I kind of get what the OP is saying… actually I get it. People locking themselves in their room EVERY WEEKEND, ALL WEEKEND clearly don’t care to get a life or friends and that’s creepy! I feel sorry for the girl, she’s missing out on so much- my college years were my favorite years, I’ve been out for a year and I’m nostalgic already :-)

moiMay 24th, 2010 at 12:58 am

uh. i thought the age of consent was eighteen. the girl must’ve been a really skanky ho to give it up to someone much older than her and on prom night, and in the apartment that wasn’t even his and on an air mattress. i don’t wanna even picture the poor mattress after they were done.

tammyMay 29th, 2010 at 3:24 pm

i started dating a thirty-four year old when i was eighteen and although THAT was a mistake, every guy i’ve dated since (there were five of them) has been over 30. i’m 21, my current is 31 and we’ve been together since christmas quite happily. some girls just prefer a more mature man…

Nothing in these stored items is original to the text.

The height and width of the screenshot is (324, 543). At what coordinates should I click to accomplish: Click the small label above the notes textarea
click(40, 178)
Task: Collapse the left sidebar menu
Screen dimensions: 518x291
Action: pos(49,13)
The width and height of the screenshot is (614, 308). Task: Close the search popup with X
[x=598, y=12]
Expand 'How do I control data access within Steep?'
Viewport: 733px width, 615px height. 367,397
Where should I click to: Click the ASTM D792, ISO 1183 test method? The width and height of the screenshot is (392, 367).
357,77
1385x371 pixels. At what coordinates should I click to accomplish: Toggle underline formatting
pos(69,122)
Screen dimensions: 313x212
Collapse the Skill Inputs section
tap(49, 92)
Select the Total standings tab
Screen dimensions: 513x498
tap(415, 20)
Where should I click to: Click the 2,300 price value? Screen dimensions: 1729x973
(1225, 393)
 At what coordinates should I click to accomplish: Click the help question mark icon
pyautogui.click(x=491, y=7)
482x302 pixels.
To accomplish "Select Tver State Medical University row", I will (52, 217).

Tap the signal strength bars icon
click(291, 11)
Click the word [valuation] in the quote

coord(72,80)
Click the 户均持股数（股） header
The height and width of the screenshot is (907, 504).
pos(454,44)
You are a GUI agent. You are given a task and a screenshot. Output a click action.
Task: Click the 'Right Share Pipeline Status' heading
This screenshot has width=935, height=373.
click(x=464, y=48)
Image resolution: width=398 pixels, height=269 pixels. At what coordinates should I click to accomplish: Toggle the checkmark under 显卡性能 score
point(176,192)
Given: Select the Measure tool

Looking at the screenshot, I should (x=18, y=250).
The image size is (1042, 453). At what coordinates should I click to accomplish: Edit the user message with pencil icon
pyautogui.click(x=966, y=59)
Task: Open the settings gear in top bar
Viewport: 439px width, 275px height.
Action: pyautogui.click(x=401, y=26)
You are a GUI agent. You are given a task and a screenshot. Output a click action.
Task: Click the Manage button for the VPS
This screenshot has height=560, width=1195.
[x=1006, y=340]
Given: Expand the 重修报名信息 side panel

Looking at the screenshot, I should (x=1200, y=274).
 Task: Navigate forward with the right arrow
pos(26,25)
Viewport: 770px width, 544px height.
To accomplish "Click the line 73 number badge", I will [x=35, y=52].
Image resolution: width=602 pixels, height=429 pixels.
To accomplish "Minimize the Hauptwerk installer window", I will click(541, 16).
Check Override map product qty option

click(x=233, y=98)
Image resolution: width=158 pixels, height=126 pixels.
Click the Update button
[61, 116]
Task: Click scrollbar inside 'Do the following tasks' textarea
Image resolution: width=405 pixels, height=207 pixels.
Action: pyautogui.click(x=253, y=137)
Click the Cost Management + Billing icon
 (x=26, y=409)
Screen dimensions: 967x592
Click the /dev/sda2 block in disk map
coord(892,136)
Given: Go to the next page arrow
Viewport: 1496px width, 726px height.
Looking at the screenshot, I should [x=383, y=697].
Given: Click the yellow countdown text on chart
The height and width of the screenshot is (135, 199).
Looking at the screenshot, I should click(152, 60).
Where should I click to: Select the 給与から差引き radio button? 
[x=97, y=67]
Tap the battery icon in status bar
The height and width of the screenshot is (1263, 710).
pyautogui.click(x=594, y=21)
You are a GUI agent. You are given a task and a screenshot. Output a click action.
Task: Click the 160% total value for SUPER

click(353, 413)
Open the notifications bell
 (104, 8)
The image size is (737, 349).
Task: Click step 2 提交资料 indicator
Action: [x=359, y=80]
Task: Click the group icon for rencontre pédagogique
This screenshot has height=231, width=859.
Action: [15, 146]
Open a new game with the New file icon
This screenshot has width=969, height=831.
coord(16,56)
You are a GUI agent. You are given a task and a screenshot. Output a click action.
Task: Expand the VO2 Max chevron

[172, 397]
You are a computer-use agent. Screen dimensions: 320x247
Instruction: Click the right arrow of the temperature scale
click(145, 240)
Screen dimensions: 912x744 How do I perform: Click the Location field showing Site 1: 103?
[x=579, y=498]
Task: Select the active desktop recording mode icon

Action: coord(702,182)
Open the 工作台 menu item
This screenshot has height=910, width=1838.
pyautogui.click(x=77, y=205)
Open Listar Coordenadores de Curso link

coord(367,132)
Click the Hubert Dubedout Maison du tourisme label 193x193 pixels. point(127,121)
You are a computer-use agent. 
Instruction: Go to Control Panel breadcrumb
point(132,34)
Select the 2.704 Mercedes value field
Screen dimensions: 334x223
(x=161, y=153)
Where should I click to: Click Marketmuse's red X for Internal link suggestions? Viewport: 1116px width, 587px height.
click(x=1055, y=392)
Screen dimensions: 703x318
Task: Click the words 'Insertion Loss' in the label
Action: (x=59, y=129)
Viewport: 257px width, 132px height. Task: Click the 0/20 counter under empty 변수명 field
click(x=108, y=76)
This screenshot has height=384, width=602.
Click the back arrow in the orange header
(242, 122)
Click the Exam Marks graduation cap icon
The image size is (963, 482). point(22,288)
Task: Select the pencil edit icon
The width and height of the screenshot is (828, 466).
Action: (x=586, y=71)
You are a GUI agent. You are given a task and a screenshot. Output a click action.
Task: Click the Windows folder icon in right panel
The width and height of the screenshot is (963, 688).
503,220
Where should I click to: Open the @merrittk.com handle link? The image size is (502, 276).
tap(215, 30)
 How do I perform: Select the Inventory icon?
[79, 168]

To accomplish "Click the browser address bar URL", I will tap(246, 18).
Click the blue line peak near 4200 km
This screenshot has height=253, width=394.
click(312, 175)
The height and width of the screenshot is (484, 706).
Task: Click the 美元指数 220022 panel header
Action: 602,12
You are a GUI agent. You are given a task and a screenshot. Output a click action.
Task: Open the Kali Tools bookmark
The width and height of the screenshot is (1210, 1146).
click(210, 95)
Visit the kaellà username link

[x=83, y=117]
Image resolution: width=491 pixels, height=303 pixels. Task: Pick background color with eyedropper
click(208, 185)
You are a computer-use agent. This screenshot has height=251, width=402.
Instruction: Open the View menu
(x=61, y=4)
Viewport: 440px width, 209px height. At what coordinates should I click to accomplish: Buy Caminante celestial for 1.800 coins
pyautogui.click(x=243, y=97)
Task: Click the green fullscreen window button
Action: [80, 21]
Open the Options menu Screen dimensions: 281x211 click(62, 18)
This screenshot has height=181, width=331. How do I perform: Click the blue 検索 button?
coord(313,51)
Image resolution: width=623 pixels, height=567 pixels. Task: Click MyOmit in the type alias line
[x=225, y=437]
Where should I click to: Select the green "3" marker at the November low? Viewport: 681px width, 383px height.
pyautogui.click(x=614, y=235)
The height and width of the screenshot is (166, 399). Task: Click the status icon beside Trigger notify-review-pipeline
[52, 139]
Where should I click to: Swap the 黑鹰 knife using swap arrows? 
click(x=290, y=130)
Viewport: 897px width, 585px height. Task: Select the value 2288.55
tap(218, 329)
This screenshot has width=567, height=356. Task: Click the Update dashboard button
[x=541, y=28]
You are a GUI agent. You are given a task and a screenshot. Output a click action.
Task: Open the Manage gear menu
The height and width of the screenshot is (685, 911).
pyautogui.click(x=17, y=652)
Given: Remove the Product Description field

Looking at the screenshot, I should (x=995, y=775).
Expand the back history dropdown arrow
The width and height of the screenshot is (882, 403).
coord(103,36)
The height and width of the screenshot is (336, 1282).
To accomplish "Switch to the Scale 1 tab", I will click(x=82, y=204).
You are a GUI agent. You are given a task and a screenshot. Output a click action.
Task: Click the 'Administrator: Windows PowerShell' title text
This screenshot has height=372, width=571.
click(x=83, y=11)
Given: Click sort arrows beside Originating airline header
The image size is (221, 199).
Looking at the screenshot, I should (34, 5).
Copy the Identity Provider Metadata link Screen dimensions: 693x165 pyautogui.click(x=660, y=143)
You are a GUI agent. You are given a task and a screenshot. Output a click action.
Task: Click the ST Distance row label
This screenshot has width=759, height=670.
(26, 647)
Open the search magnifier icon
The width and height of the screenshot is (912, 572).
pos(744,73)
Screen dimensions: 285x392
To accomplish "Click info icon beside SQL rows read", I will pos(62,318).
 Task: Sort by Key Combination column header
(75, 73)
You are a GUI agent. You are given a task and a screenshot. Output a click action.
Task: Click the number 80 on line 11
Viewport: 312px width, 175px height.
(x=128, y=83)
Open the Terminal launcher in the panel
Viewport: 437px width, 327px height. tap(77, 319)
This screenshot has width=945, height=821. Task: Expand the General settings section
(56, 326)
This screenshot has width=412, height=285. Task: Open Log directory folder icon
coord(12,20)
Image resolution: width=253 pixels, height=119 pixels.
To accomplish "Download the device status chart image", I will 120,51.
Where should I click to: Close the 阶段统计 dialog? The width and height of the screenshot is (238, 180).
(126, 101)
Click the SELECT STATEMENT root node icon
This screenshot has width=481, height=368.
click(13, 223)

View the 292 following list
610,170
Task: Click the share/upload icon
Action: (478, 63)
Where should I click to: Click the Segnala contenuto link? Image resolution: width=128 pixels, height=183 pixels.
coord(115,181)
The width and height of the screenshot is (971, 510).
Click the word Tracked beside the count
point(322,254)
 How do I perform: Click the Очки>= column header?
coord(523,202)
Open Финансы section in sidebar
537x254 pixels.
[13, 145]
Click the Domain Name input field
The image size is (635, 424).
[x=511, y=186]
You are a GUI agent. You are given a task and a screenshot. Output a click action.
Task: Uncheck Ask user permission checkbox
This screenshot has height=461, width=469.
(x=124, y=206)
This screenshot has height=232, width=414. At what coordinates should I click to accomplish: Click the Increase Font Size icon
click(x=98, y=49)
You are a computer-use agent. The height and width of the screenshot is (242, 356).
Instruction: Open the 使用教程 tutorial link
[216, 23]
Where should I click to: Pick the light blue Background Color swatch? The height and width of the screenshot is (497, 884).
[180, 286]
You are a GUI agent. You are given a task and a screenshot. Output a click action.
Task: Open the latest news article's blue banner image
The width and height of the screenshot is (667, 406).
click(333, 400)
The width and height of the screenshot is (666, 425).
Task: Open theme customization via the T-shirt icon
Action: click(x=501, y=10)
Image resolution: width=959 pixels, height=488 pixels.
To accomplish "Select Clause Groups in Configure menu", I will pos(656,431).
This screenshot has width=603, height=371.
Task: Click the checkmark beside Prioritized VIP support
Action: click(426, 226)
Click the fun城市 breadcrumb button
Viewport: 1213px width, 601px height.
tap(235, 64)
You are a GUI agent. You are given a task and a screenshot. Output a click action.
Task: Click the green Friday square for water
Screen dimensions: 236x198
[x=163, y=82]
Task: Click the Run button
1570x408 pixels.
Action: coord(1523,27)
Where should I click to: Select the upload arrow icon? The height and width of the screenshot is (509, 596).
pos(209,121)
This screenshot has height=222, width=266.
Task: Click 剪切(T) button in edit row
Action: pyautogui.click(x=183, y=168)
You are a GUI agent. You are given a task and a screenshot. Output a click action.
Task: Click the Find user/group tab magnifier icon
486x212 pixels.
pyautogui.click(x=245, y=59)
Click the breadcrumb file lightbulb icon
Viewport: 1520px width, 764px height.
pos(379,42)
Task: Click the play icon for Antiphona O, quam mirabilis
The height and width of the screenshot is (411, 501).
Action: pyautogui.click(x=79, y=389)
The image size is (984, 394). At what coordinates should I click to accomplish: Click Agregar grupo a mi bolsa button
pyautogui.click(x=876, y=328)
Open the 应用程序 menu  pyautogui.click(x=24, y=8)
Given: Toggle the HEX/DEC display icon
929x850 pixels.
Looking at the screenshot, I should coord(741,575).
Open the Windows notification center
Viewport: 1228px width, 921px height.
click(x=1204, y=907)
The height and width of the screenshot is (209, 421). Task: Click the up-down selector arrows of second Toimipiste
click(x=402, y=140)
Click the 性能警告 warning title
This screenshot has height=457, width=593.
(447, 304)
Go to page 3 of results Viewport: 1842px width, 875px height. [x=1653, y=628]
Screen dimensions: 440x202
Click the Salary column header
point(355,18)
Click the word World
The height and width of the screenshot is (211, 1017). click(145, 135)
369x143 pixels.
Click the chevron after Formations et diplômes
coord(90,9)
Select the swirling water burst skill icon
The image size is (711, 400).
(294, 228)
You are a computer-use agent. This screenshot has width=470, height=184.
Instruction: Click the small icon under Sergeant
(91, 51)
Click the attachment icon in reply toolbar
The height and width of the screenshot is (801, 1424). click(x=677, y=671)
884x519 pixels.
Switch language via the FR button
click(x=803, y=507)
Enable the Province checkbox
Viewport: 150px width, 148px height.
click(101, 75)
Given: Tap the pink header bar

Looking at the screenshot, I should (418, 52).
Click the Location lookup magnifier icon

BredeJuly 30th, 2010 at 3:12 am

Oh, thanks, my husband is creepy? We met when I was 17 and he was thirty. I chased him, thinking he was about 24 (I like older men). I’m now 24, 25 in a few months and we got married a couple of months before his 38th birthday.

He is the least creepy, manipulative or pushy man I know, so refrain from snap judgements. Men my own age were usually much worse, which is why I chased older men to start with.

XaAugust 20th, 2010 at 11:14 am

So the fact that he was courteous, paid his rent on time, and kept to himself while he happened to legally date a younger girl makes him a bad roommate? I mean, sure it’s pretty creepy, but I don’t see how his sex life is any of your concern when it’s not affecting you directly.

KatJanuary 29th, 2011 at 4:54 pm

Ahaha… Guess OP touched a nerve with a certain kind of people ;)
I was 16 when I started dating a 21 year old and that was most definitely a mistake. Sure, girls mature faster than guys, but 20-somethings chasing after teenagers? Creepy…
My friend is now dating a guy who’s in his 30s (She’s early 20s) and to be honest, that relationship is weird and creepy as well.